The sequence I took the pics like it's the order I did the work. Ill draft something later. The kit it's pretty much plug and play, nothing special. I had to get creative on supporting the cable across under the steering column. Also I didn't used the self adhesive phone matt that came with the kit since the Tig already had it. 

It's great future which I believe will come factory in a year or two in US. It's already integrated with the new golf, at least in EU.

Sent from my SAMSUNG-SM-G930A using Tapatalk


----------



## Iljata (Oct 14, 2017)

Iljata said:


> The sequence I took the pics like it's the order I did the work.
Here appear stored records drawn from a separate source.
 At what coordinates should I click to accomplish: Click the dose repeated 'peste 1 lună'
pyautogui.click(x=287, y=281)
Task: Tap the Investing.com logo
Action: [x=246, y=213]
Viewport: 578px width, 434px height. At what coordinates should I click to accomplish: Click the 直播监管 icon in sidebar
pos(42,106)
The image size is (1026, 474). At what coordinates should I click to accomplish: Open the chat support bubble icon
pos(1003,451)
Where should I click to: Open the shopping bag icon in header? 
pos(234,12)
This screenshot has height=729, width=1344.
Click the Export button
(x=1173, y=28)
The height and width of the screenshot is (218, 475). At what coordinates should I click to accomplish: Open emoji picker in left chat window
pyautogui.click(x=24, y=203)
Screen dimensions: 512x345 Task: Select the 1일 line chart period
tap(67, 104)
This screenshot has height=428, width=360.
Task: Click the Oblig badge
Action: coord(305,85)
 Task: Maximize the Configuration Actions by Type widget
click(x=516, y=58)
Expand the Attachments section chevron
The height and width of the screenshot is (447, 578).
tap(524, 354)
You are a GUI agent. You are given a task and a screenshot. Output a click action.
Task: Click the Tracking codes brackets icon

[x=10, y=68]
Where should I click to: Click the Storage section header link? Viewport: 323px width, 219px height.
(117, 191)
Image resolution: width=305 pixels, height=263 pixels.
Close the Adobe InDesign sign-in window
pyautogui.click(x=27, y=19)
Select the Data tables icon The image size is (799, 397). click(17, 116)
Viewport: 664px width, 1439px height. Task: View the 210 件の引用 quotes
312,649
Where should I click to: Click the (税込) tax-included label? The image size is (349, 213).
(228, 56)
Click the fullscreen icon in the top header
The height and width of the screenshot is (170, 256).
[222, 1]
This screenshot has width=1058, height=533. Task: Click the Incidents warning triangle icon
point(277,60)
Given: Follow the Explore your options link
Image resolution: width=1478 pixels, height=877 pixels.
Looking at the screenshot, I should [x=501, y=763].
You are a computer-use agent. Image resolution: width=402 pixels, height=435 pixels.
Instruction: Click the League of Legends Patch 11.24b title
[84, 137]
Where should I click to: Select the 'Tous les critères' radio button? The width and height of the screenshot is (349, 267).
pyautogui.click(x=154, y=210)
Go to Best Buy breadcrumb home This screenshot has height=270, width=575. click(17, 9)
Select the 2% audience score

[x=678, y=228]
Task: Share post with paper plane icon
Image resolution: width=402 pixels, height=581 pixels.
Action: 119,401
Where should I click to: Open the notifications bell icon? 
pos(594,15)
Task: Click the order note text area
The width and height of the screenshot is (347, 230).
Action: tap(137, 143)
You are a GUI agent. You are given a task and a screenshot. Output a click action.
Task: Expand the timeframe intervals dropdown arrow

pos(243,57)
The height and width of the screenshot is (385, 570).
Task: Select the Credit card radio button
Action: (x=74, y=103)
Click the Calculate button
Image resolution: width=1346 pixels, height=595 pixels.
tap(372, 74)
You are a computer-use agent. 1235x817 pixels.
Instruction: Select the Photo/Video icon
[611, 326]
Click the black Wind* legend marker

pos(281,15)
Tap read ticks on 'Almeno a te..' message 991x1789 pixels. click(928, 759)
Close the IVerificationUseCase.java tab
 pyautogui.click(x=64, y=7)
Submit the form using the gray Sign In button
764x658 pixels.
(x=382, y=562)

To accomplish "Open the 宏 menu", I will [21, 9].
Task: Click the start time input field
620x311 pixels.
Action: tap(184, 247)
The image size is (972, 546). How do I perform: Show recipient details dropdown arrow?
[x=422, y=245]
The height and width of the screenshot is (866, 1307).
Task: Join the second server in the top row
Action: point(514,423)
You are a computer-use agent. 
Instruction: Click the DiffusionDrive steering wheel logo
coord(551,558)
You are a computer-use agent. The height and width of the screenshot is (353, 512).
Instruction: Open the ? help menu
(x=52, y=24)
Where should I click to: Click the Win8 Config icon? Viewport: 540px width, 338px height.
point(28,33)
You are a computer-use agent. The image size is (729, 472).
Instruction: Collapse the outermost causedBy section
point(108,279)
Ill draft something later. The kit it's pretty much plug and play, nothing special. I had to get creative on supporting the cable across under the steering column. Also I didn't used the self adhesive phone matt that came with the kit since the Tig already had it.
> 
> It's great future which I believe will come factory in a year or two in US. It's already integrated with the new golf, at least in EU.
> 
> Sent from my SAMSUNG-SM-G930A using Tapatalk


https://www.dropbox.com/s/3t3ufq3o8omijhs/DIY - InBay Wireless charger.pdf?dl=0



Sent from my SAMSUNG-SM-G930A using Tapatalk


----------



## rev18gti (Sep 15, 2002)

Iljata said:


> https://www.dropbox.com/s/3t3ufq3o8omijhs/DIY - InBay Wireless charger.pdf?dl=0
> 
> 
> 
> Sent from my SAMSUNG-SM-G930A using Tapatalk


I just got a new Samsung Galaxy S8 the other day and was literally thinking about this when you posted your DIY. I would like to add this feature as well - you'd think it'd be offered on the SEL Premium as an option or standard but like almost every other nice feature, the US doesn't get it. 

I would appreciate more detailed step-by-step instructions particularly when it comes to the fuse box.


----------



## JenSnyder1083 (Nov 20, 2017)

rev18gti said:


> I just got a new Samsung Galazxy S8 the other day and was literally thinking about this when you posted your DYI. I would like to add this feature as well - you'd think it'd be offered on the SEL Premium as an option or standard but like almost every other nice feature, the US doesn't get it.
> 
> I would appreciate more detailed step-by-step instructions particularly when it comes to the fuse box.


x2 - I have an S8 as well. The Equinox had an in bay wireless charging pad which was really nice. I'm glad OP found this mod and let us know about it. Really looking forward to the install. I'm going to attempt this weekend.


----------



## Iljata (Oct 14, 2017)

Im sorry it took me so long to reply back, but between work and holidays been busy busy.

I do agree this needs to be standard in some trims and option to be added in other, but im glad there is product such as Inbay to make this doable for us DIY-ers.

Disclaimer - Do all the work at your own rick and best ability. Always wear safety gear.

1. Remove the rubber like tray.

2. Unlatch the plastic cover under it - Two tabs on the front end toward the shifter.

3. Unpack the Inbay wireless charger - i used the 3 coil one.

4. You will need to notch the plastic cover to accomodate the fitment of the Inbay charger - use the proper tools. I used the drimmel with cut off wheel. ( pic 4,5,6 in the link ) ( Use safety googles and gloves if you find necessary ).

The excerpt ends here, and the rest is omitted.